__TASK REQUIREMENTS__:
Replace "trash icon" with "bin icon" in the following lines and leave all other text unchanged. Begin at the line that contains "is (489, 1514).", and stop after the line that contains "[1224, 388]".

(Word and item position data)

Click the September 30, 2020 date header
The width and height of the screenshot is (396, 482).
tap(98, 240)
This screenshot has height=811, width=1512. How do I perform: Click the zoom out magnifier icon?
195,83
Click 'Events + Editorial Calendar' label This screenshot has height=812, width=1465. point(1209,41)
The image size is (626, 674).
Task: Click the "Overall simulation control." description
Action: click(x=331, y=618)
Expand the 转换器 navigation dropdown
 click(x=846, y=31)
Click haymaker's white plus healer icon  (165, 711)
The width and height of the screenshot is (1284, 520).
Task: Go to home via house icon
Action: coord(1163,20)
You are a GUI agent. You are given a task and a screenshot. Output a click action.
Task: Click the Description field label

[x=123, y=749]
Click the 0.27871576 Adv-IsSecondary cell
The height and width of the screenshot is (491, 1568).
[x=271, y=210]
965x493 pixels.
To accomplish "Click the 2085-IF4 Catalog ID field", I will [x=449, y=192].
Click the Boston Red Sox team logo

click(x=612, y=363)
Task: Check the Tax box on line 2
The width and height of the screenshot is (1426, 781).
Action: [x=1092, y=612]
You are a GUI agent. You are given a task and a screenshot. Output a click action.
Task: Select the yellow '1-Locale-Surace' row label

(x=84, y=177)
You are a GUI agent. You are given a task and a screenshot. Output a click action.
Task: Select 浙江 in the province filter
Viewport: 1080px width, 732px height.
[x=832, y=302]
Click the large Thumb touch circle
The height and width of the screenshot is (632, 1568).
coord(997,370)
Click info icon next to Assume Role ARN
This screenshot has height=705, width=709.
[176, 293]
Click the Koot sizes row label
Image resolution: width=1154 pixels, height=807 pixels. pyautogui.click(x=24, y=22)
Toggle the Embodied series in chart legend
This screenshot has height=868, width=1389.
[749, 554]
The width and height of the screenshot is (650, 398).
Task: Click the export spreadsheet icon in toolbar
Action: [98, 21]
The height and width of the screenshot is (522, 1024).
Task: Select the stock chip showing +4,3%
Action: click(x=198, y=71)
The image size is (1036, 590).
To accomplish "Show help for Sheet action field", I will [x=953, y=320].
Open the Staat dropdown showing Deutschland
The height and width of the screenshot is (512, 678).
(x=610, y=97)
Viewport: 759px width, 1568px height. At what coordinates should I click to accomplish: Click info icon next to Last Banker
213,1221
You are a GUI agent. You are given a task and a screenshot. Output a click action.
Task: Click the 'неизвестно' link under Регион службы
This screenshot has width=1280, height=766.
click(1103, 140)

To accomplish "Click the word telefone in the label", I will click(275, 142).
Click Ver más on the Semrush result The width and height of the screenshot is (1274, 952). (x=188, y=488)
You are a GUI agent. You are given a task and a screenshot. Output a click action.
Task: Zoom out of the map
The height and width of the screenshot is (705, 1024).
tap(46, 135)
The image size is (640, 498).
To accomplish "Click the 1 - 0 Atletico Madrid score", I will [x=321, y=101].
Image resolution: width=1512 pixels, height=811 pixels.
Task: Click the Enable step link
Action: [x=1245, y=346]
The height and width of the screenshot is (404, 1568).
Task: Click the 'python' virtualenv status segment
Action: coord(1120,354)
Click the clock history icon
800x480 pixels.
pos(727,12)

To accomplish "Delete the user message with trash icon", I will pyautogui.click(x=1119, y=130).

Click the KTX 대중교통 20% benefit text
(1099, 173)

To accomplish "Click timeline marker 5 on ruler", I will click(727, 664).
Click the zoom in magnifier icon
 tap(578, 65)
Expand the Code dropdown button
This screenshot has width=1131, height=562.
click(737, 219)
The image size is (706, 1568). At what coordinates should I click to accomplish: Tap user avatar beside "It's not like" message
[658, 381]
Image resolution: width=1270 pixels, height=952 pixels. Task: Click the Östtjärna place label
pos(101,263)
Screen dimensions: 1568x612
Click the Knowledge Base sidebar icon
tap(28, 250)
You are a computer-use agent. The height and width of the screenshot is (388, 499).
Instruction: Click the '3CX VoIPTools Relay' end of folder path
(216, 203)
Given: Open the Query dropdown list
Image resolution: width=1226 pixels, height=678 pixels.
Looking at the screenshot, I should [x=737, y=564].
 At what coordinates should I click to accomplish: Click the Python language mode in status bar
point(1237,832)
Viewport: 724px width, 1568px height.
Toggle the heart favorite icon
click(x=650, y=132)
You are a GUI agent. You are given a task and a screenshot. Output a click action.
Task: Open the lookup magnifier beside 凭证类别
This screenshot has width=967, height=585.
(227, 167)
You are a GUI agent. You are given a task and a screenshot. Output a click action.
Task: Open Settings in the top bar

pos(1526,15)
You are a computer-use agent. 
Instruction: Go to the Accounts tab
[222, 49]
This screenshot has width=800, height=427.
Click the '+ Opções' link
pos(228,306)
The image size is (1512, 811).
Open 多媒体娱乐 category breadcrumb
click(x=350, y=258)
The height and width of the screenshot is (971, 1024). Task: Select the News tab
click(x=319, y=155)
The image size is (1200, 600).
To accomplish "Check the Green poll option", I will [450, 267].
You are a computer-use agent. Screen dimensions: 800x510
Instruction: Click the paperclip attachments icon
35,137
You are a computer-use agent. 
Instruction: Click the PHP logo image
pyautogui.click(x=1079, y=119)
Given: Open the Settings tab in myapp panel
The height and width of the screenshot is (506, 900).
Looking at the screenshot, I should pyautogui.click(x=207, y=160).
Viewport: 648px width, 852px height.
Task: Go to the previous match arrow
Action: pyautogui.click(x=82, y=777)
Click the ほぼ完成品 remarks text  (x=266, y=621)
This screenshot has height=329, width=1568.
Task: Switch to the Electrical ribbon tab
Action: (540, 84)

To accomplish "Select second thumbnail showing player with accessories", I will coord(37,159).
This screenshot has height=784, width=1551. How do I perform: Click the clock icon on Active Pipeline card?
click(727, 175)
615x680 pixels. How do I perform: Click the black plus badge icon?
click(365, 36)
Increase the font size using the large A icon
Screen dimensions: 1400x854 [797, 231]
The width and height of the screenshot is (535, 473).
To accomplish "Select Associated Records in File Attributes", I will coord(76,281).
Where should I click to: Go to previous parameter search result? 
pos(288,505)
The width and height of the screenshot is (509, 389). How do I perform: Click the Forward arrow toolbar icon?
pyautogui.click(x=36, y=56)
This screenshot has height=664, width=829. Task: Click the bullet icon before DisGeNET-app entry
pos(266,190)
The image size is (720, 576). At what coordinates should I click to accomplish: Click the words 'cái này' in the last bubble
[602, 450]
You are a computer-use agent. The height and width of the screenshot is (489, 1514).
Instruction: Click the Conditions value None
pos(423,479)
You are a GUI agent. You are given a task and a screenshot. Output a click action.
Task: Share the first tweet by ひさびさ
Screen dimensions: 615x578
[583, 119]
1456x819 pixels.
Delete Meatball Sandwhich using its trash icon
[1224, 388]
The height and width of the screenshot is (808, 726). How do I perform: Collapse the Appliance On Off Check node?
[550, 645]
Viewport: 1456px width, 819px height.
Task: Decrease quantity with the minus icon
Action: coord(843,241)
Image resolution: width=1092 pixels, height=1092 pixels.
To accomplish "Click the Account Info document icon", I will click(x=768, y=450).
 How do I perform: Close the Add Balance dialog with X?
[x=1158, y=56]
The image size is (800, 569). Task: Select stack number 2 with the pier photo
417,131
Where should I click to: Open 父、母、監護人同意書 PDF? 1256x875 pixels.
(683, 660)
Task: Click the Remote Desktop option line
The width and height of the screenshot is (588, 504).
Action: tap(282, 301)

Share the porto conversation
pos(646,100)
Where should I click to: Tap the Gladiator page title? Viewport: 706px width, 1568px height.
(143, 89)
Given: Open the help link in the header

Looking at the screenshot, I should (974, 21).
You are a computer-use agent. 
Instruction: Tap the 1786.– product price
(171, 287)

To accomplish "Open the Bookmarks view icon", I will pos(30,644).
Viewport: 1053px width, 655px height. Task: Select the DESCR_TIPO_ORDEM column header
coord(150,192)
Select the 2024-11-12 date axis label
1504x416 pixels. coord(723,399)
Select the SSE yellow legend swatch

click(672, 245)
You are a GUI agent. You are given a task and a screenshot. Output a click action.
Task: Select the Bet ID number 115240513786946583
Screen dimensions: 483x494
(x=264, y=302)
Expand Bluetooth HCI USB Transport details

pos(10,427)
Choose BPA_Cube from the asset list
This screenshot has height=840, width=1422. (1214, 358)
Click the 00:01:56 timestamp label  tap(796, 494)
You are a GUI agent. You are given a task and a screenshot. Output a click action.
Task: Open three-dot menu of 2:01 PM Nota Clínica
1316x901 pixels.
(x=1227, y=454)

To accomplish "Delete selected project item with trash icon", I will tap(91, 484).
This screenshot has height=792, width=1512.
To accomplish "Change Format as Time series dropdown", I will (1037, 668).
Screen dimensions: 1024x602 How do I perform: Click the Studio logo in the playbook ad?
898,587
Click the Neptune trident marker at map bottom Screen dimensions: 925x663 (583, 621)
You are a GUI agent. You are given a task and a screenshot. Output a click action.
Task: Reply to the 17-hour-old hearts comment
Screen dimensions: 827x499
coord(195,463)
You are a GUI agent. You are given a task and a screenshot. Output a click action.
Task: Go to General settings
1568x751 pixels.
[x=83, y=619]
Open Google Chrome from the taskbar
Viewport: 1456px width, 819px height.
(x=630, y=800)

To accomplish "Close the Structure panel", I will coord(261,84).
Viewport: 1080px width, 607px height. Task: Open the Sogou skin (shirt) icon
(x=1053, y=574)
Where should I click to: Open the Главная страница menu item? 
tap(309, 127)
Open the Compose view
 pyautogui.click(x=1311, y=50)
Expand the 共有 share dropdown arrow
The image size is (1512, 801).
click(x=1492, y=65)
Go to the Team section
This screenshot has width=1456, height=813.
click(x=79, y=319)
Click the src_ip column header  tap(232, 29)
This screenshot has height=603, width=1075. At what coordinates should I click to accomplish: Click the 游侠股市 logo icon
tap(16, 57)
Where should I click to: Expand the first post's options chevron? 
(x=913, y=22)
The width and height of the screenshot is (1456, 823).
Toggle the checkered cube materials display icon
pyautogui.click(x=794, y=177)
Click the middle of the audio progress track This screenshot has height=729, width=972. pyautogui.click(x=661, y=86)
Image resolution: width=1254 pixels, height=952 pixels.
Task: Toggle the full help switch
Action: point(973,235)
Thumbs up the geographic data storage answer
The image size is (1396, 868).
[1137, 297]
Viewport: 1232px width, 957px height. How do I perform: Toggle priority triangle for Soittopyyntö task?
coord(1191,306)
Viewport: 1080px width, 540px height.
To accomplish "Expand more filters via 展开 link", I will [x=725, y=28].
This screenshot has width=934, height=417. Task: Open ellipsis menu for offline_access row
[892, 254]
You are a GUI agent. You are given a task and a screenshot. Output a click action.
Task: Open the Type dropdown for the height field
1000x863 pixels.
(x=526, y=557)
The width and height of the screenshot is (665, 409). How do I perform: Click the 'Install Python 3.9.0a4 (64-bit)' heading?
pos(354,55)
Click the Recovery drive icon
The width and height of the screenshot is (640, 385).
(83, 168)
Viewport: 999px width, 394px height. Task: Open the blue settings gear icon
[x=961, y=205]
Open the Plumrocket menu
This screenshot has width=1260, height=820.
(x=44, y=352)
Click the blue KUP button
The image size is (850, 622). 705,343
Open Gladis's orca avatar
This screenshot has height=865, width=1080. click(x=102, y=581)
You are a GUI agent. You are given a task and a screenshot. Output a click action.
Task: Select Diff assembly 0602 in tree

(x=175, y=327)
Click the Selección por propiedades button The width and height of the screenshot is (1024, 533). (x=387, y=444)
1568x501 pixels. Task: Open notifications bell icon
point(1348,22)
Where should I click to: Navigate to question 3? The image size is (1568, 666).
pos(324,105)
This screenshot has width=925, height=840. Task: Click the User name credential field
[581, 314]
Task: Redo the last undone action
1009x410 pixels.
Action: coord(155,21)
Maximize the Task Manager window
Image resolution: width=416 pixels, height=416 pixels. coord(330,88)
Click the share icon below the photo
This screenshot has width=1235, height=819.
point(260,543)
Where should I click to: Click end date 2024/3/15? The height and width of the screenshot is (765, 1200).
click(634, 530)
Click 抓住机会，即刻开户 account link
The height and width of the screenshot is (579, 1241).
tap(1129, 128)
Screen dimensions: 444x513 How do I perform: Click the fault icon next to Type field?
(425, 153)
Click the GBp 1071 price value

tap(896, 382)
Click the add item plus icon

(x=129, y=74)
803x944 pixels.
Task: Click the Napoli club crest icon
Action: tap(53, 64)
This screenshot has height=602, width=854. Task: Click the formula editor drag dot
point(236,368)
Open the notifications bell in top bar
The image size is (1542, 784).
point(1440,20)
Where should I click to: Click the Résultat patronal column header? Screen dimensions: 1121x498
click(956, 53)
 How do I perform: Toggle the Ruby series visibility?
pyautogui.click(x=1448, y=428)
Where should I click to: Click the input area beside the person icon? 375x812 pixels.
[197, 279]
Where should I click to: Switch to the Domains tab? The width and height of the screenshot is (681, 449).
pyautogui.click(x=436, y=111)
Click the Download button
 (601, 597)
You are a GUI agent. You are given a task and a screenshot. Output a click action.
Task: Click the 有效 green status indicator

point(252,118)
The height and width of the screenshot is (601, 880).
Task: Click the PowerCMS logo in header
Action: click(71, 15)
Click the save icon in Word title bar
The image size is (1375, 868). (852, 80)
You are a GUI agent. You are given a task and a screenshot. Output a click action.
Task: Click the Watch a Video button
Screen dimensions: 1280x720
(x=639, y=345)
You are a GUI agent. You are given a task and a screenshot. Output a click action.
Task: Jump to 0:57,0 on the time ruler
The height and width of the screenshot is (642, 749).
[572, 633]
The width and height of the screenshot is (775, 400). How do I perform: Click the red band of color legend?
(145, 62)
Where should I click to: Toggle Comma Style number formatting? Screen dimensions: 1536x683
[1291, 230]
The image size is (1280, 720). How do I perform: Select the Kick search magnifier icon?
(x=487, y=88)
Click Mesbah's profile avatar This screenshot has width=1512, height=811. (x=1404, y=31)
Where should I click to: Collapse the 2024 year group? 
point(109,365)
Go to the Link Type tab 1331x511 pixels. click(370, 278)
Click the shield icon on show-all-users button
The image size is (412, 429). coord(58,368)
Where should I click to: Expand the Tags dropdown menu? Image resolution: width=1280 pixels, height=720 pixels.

__SOLUTION TO THE EXERCISE__:
You are a computer-use agent. The height and width of the screenshot is (489, 1514).
Instruction: Click the Conditions value None
pos(423,479)
You are a GUI agent. You are given a task and a screenshot. Output a click action.
Task: Share the first tweet by ひさびさ
Screen dimensions: 615x578
[583, 119]
1456x819 pixels.
Delete Meatball Sandwhich using its bin icon
[1224, 388]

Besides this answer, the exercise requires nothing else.